* [Exercise]
Copy the line with "Image resolution: width=1128" and all lines following it through the last line of the entries, exactly as written.

* [Record extracts]
────────────────────────────────────────

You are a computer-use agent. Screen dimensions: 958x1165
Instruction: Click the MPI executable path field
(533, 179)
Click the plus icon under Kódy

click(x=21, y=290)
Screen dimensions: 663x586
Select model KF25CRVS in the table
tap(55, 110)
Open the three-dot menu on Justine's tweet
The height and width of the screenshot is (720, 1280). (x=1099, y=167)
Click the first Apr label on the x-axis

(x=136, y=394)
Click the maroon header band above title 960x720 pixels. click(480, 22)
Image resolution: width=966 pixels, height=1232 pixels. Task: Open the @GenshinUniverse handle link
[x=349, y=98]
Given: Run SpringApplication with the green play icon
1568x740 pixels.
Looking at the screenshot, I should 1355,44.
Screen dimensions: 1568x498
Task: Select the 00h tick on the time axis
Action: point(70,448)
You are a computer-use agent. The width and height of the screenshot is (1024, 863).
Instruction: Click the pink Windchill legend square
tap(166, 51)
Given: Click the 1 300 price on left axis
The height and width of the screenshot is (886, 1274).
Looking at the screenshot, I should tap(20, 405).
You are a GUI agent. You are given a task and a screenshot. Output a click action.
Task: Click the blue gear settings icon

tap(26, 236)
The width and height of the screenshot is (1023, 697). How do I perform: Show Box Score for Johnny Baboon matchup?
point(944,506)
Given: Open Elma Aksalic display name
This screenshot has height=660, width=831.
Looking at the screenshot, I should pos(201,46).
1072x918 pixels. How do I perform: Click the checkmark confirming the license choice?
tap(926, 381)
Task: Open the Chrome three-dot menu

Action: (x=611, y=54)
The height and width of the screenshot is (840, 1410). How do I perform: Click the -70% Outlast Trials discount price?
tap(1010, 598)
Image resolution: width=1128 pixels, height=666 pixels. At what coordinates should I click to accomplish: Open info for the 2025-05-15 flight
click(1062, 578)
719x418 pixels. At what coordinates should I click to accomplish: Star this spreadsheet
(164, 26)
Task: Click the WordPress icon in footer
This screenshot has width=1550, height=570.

────────────────────────────────────────

* [Exercise result]
Image resolution: width=1128 pixels, height=666 pixels. At what coordinates should I click to accomplish: Open info for the 2025-05-15 flight
click(1062, 578)
719x418 pixels. At what coordinates should I click to accomplish: Star this spreadsheet
(164, 26)
Task: Click the WordPress icon in footer
This screenshot has width=1550, height=570.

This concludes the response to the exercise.